How do I call him if I don’t have his number? What did he mean by call? I can’t go out and stalk another alleyway. He finds me. That’s how it works. I don’t understand him. I shouldn’t understand him. He should be dead by now.

My dad has always told me vampires do nothing but kill. I don’t know how they live, I don’t know their lifestyle. I don’t know if they have feelings or emotions. I don’t know if they actually do have families or friends. I don’t know anything about them.

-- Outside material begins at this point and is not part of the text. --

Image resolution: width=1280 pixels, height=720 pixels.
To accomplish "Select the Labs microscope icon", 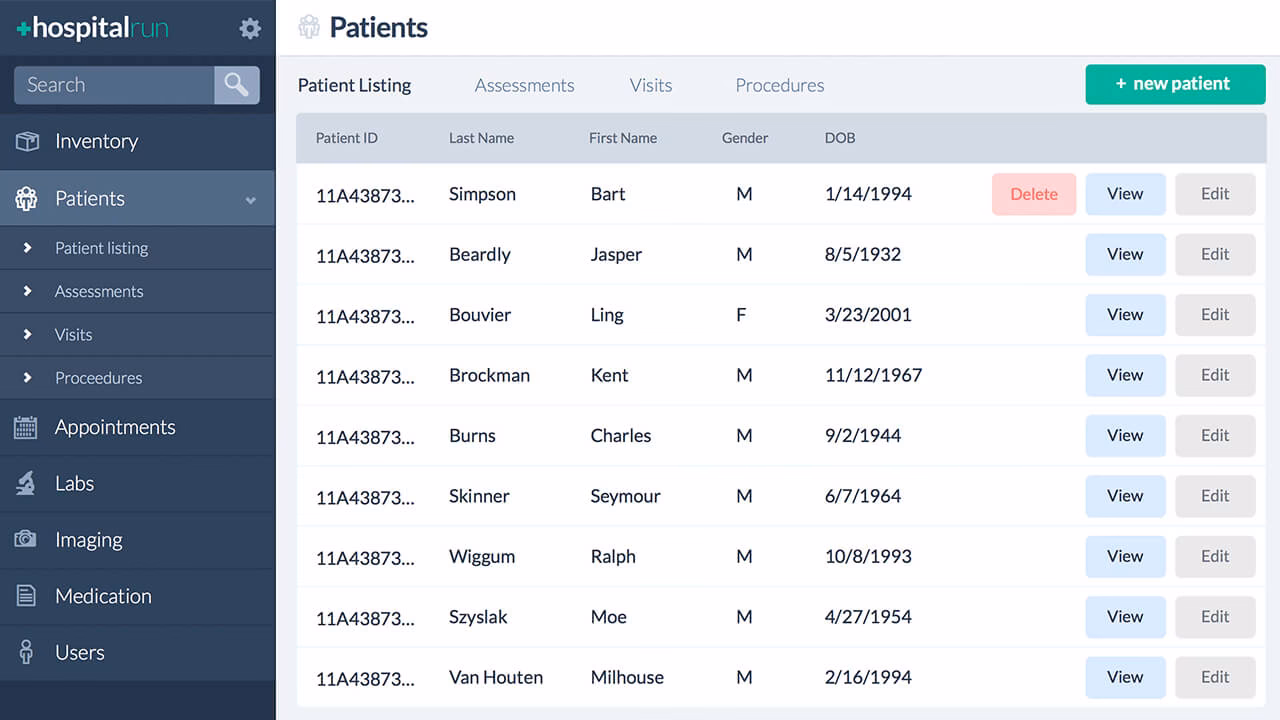I will [x=27, y=483].
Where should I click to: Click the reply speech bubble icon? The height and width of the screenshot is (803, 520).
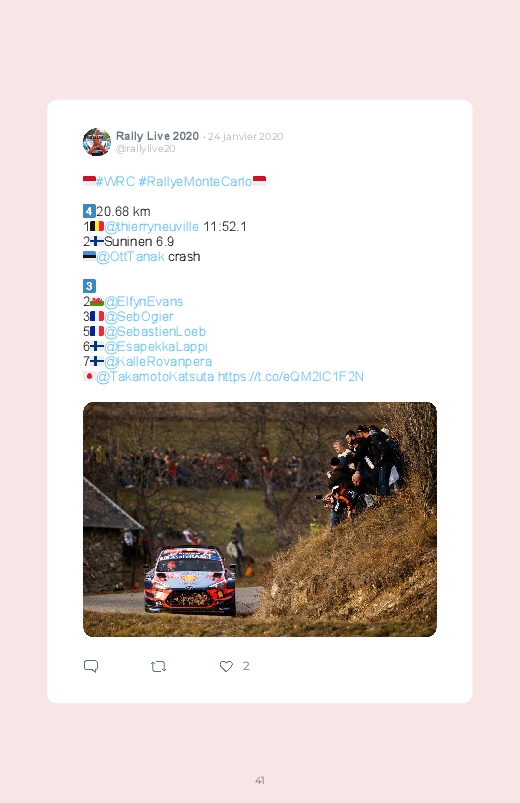(x=91, y=666)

The only reason I want Ace here is to explain. I want to know more. I don’t enjoy his presence. I don’t enjoy when he smirks at me. I don’t enjoy how close he gets to me…or when he kisses my neck…

Snap out of it.

I glare at the wall, chucking a knife into it. This doesn’t happen to me. I cannot, I refuse to be attracted to a vampire. They are hideous creatures that kill for fun and food. Yeah, I get how he was saying that we kill animals for food, but vampires are different. We don’t enjoy doing it. They do.

Which is why the must be killed off. There’s a possibility they could wipe the entire human race out with one bite. They’re a threat to the human race. The only way to turn a human into a vampire is if they stop sucking out blood. They have to force themselves to stop. It’s a hard thing to do. The blood keeps flowing, and as long as it’s flowing, they keep drinking. 

I run my hands through my hair, crouching down and staying there. This is a horrible feeling. But I know what I have to do. I have to strip myself of weapons, lock them in the other room, and act like I don’t want to kill him. It’s going to be extremely hard, but I’ll earn answers in return.

So I take the knife I chucked into the wall and throw it onto my bed. I take every single one of my weapons and put it on my bed. There’s more than I realized. I have so many because my father left me a shit ton. So, now completely weaponless against any attacker, I sit on my couch. Wondering how I’m going to get Ace here.

I still don’t 100% trust him. He can be doing this as an act. It could all be fake. A weird, piercing feeling jabs me in my stomach. Like I hope it’s not fake. Because that would mean all his actions toward me were fake.

Oh my fucking God, Scarlett! Stop thinking like that!

I bend over, throwing my face into my hands and rubbing it. What the hell is this vampire doing to me? This isn’t good at all. I need to kill him fast so I stop thinking all these inappropriate thoughts. Because who knows, maybe I’ll start acting upon them.

I take my hands off my face, sitting up again, and tossing my long dark hair over my shoulders. When I do, I gasp, reaching for my gun in my holster. And then I realize its not there, because I locked it in my room. “Ace,” I gasp out, calming my heart.

His eyes watch me, amused. “I had a feeling you wanted to see me.”